For some observers, the ruling BJP fielding a candidate accused of terrorism has exposed Modi’s toxic strongman politics to the world, which will likely hurt India’s case against terrorism and irreversibly alter the country’s social fabric and cultural ethos.

Pragya Thankur’s inclusion in the electoral foray is understood by some to be a symptom of Modi’s “desperation” to retain power, even at the expense of destroying India’s secular foundations and possible disintegration of the country.

Shajahan Madampat, a cultural critic and political commentator, wrote that the Hindu right has “lionised” mob terrorism throughout its existence and these extremist groups now feel “ominously emboldened” to field a candidate accused of terrorism because they believe their well-crafted operations for “savaging the civilised” have finally come to fruition. “Whether or not India will prove them wrong is the existential question before the country now,” wrote Madampat.
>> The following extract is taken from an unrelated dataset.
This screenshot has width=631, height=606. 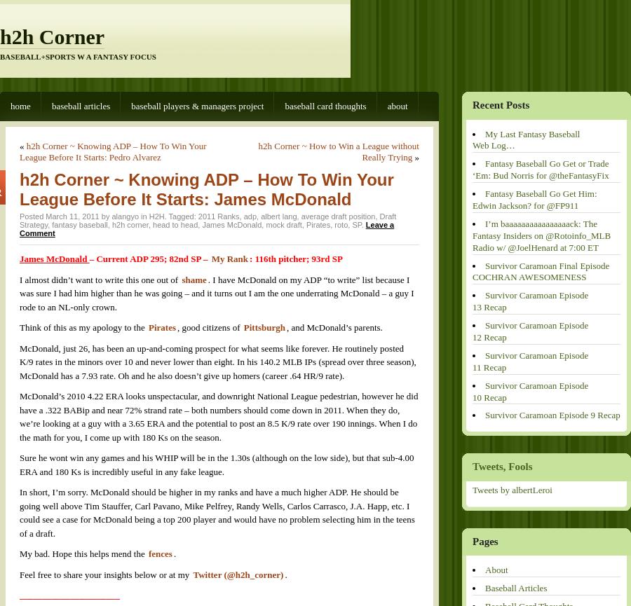 What do you see at coordinates (337, 216) in the screenshot?
I see `'average draft position'` at bounding box center [337, 216].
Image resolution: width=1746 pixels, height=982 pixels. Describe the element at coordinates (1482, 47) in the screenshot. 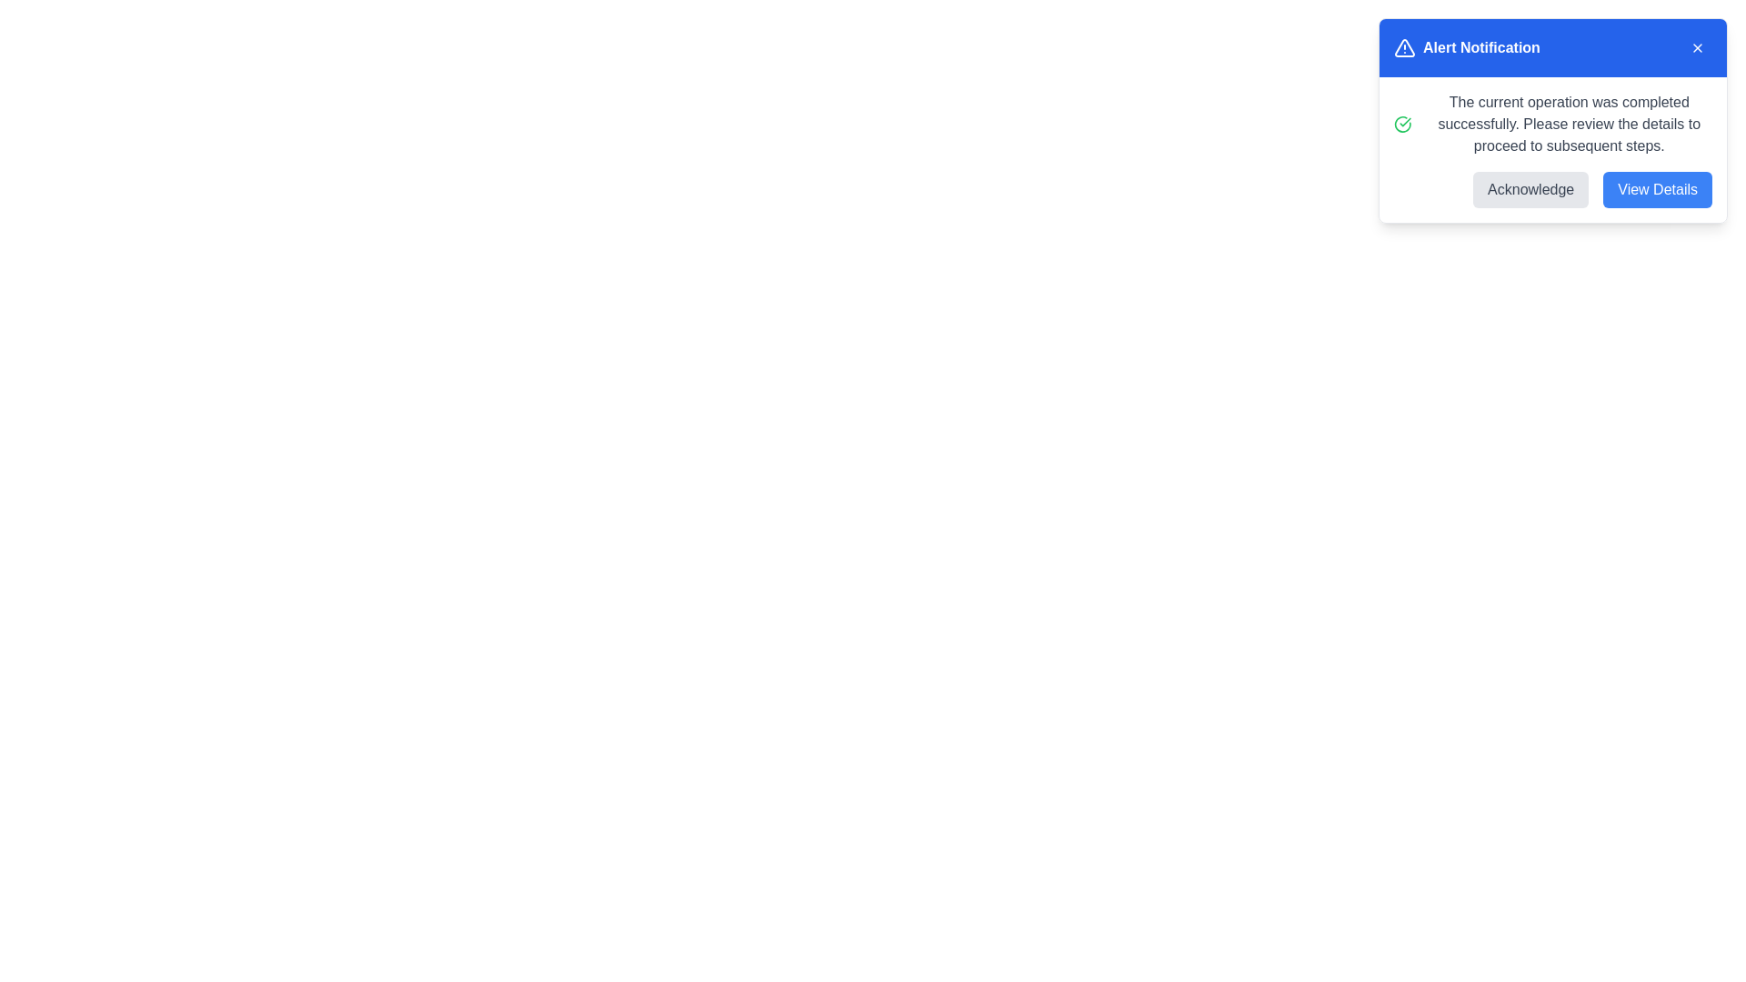

I see `the Static Text element that indicates the title of the notification, which is located at the upper center of the modal dialog box, to interact with the alert content` at that location.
India’s two political strongmen, Modi and Shah, are known for their electoral brinkmanship. But fielding an election candidate who has been accused of terrorism has, in essence, reduced the democratic process of voting to a mere procedural exercise by mainstreaming the forces that seek to push India towards a majoritarian state in which minorities will be second-class citizens.

Whether or not the Indian public elects Pragya Thakur, her entry into the electoral lists will have a long-lasting impact on India’s pluralism, and democracy.